TO DO :: Set down the data again in full, keeping every line exactly as it is.

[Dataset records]
((

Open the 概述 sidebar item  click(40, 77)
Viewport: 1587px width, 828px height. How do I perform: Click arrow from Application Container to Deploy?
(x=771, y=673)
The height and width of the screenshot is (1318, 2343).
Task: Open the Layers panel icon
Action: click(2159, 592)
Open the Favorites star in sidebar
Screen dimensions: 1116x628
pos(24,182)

))

YOUR SOLUTION ::
Open the 概述 sidebar item  click(40, 77)
Viewport: 1587px width, 828px height. How do I perform: Click arrow from Application Container to Deploy?
(x=771, y=673)
The height and width of the screenshot is (1318, 2343).
Task: Open the Layers panel icon
Action: click(2159, 592)
Open the Favorites star in sidebar
Screen dimensions: 1116x628
pos(24,182)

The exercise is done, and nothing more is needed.